**Exercise data:**
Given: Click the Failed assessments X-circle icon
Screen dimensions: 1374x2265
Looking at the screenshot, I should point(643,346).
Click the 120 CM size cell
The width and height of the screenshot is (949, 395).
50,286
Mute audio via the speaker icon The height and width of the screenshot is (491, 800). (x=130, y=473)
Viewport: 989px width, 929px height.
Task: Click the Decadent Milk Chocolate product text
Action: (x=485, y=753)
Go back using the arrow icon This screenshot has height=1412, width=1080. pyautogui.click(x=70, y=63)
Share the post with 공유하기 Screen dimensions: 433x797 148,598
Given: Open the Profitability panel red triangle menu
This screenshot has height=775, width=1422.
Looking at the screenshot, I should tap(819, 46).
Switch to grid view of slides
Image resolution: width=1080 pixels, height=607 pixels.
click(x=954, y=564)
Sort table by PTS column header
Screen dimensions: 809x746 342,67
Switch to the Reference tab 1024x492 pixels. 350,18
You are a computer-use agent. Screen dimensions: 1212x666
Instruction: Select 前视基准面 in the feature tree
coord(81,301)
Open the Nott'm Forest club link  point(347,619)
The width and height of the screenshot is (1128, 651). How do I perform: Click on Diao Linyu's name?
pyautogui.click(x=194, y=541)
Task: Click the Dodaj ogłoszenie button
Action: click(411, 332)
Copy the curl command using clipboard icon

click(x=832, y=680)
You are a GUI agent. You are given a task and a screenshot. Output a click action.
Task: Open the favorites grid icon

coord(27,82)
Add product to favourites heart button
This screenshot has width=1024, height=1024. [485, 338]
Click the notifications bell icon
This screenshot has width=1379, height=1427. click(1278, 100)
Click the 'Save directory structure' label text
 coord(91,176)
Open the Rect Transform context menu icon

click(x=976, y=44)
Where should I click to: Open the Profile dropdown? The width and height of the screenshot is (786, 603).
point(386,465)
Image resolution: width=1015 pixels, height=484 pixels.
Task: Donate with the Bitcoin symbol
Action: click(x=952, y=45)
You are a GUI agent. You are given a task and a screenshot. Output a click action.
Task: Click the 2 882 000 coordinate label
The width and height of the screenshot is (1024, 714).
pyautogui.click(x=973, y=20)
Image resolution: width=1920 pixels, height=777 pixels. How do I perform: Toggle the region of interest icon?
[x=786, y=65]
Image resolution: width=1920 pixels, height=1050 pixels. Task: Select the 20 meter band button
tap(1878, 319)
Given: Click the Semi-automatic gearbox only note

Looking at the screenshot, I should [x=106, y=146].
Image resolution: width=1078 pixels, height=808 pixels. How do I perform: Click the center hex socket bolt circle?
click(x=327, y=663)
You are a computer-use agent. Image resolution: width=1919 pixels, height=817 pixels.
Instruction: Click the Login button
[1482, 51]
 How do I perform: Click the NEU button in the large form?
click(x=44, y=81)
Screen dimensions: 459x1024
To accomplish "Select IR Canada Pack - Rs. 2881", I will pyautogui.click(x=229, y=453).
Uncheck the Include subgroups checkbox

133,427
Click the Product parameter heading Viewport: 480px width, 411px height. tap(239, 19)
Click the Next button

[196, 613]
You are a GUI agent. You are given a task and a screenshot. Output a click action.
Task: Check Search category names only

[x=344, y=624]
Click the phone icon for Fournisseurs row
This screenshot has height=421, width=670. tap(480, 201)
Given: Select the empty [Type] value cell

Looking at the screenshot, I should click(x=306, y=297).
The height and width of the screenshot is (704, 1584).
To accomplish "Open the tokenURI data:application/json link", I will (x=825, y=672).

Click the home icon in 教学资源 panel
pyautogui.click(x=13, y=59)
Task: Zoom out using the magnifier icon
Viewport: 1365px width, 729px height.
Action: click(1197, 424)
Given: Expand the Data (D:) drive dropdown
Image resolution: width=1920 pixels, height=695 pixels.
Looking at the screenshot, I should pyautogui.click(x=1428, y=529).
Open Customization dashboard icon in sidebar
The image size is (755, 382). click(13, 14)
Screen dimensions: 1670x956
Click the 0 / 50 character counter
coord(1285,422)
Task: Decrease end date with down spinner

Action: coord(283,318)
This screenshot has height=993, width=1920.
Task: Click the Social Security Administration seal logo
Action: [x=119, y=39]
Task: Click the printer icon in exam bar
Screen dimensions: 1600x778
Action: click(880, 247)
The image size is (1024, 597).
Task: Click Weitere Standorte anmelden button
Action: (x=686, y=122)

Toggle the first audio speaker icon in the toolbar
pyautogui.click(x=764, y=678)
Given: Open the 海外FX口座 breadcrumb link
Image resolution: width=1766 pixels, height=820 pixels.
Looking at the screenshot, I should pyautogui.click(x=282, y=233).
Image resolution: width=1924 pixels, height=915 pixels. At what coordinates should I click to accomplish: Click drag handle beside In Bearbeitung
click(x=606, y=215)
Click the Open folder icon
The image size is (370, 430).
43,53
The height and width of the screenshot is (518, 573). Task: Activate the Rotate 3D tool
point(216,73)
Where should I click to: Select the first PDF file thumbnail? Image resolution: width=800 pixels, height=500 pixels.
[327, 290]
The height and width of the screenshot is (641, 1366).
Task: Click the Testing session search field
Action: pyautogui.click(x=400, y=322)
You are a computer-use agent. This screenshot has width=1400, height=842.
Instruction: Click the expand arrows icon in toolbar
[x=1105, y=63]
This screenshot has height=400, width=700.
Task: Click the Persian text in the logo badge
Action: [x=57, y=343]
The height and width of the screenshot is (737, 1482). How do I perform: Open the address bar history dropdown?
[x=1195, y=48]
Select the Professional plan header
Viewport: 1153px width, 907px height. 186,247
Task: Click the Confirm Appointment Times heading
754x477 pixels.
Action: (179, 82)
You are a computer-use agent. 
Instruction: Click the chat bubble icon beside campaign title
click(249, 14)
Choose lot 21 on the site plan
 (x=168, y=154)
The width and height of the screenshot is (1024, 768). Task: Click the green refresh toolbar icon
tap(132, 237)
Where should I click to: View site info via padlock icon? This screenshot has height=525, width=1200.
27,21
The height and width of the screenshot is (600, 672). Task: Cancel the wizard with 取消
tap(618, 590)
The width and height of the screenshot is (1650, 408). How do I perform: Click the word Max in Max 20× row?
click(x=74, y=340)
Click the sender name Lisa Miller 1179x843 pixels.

**What to do:** Copy the material above back out, exactly as written.

**Problem solution:**
Given: Click the Failed assessments X-circle icon
Screen dimensions: 1374x2265
Looking at the screenshot, I should point(643,346).
Click the 120 CM size cell
The width and height of the screenshot is (949, 395).
50,286
Mute audio via the speaker icon The height and width of the screenshot is (491, 800). (x=130, y=473)
Viewport: 989px width, 929px height.
Task: Click the Decadent Milk Chocolate product text
Action: (x=485, y=753)
Go back using the arrow icon This screenshot has height=1412, width=1080. pyautogui.click(x=70, y=63)
Share the post with 공유하기 Screen dimensions: 433x797 148,598
Given: Open the Profitability panel red triangle menu
This screenshot has height=775, width=1422.
Looking at the screenshot, I should tap(819, 46).
Switch to grid view of slides
Image resolution: width=1080 pixels, height=607 pixels.
click(x=954, y=564)
Sort table by PTS column header
Screen dimensions: 809x746 342,67
Switch to the Reference tab 1024x492 pixels. 350,18
You are a computer-use agent. Screen dimensions: 1212x666
Instruction: Select 前视基准面 in the feature tree
coord(81,301)
Open the Nott'm Forest club link  point(347,619)
The width and height of the screenshot is (1128, 651). How do I perform: Click on Diao Linyu's name?
pyautogui.click(x=194, y=541)
Task: Click the Dodaj ogłoszenie button
Action: click(411, 332)
Copy the curl command using clipboard icon

click(x=832, y=680)
You are a GUI agent. You are given a task and a screenshot. Output a click action.
Task: Open the favorites grid icon

coord(27,82)
Add product to favourites heart button
This screenshot has width=1024, height=1024. [485, 338]
Click the notifications bell icon
This screenshot has width=1379, height=1427. click(1278, 100)
Click the 'Save directory structure' label text
 coord(91,176)
Open the Rect Transform context menu icon

click(x=976, y=44)
Where should I click to: Open the Profile dropdown? The width and height of the screenshot is (786, 603).
point(386,465)
Image resolution: width=1015 pixels, height=484 pixels.
Task: Donate with the Bitcoin symbol
Action: click(x=952, y=45)
You are a GUI agent. You are given a task and a screenshot. Output a click action.
Task: Click the 2 882 000 coordinate label
The width and height of the screenshot is (1024, 714).
pyautogui.click(x=973, y=20)
Image resolution: width=1920 pixels, height=777 pixels. How do I perform: Toggle the region of interest icon?
[x=786, y=65]
Image resolution: width=1920 pixels, height=1050 pixels. Task: Select the 20 meter band button
tap(1878, 319)
Given: Click the Semi-automatic gearbox only note

Looking at the screenshot, I should [x=106, y=146].
Image resolution: width=1078 pixels, height=808 pixels. How do I perform: Click the center hex socket bolt circle?
click(x=327, y=663)
You are a computer-use agent. Image resolution: width=1919 pixels, height=817 pixels.
Instruction: Click the Login button
[1482, 51]
 How do I perform: Click the NEU button in the large form?
click(x=44, y=81)
Screen dimensions: 459x1024
To accomplish "Select IR Canada Pack - Rs. 2881", I will pyautogui.click(x=229, y=453).
Uncheck the Include subgroups checkbox

133,427
Click the Product parameter heading Viewport: 480px width, 411px height. tap(239, 19)
Click the Next button

[196, 613]
You are a GUI agent. You are given a task and a screenshot. Output a click action.
Task: Check Search category names only

[x=344, y=624]
Click the phone icon for Fournisseurs row
This screenshot has height=421, width=670. tap(480, 201)
Given: Select the empty [Type] value cell

Looking at the screenshot, I should click(x=306, y=297).
The height and width of the screenshot is (704, 1584).
To accomplish "Open the tokenURI data:application/json link", I will (x=825, y=672).

Click the home icon in 教学资源 panel
pyautogui.click(x=13, y=59)
Task: Zoom out using the magnifier icon
Viewport: 1365px width, 729px height.
Action: click(1197, 424)
Given: Expand the Data (D:) drive dropdown
Image resolution: width=1920 pixels, height=695 pixels.
Looking at the screenshot, I should pyautogui.click(x=1428, y=529).
Open Customization dashboard icon in sidebar
The image size is (755, 382). click(13, 14)
Screen dimensions: 1670x956
Click the 0 / 50 character counter
coord(1285,422)
Task: Decrease end date with down spinner

Action: coord(283,318)
This screenshot has height=993, width=1920.
Task: Click the Social Security Administration seal logo
Action: [x=119, y=39]
Task: Click the printer icon in exam bar
Screen dimensions: 1600x778
Action: click(880, 247)
The image size is (1024, 597).
Task: Click Weitere Standorte anmelden button
Action: (x=686, y=122)

Toggle the first audio speaker icon in the toolbar
pyautogui.click(x=764, y=678)
Given: Open the 海外FX口座 breadcrumb link
Image resolution: width=1766 pixels, height=820 pixels.
Looking at the screenshot, I should pyautogui.click(x=282, y=233).
Image resolution: width=1924 pixels, height=915 pixels. At what coordinates should I click to accomplish: Click drag handle beside In Bearbeitung
click(x=606, y=215)
Click the Open folder icon
The image size is (370, 430).
43,53
The height and width of the screenshot is (518, 573). Task: Activate the Rotate 3D tool
point(216,73)
Where should I click to: Select the first PDF file thumbnail? Image resolution: width=800 pixels, height=500 pixels.
[327, 290]
The height and width of the screenshot is (641, 1366).
Task: Click the Testing session search field
Action: pyautogui.click(x=400, y=322)
You are a computer-use agent. This screenshot has width=1400, height=842.
Instruction: Click the expand arrows icon in toolbar
[x=1105, y=63]
This screenshot has height=400, width=700.
Task: Click the Persian text in the logo badge
Action: [x=57, y=343]
The height and width of the screenshot is (737, 1482). How do I perform: Open the address bar history dropdown?
[x=1195, y=48]
Select the Professional plan header
Viewport: 1153px width, 907px height. 186,247
Task: Click the Confirm Appointment Times heading
754x477 pixels.
Action: (179, 82)
You are a computer-use agent. 
Instruction: Click the chat bubble icon beside campaign title
click(249, 14)
Choose lot 21 on the site plan
 (x=168, y=154)
The width and height of the screenshot is (1024, 768). Task: Click the green refresh toolbar icon
tap(132, 237)
Where should I click to: View site info via padlock icon? This screenshot has height=525, width=1200.
27,21
The height and width of the screenshot is (600, 672). Task: Cancel the wizard with 取消
tap(618, 590)
The width and height of the screenshot is (1650, 408). How do I perform: Click the word Max in Max 20× row?
click(x=74, y=340)
Click the sender name Lisa Miller 1179x843 pixels.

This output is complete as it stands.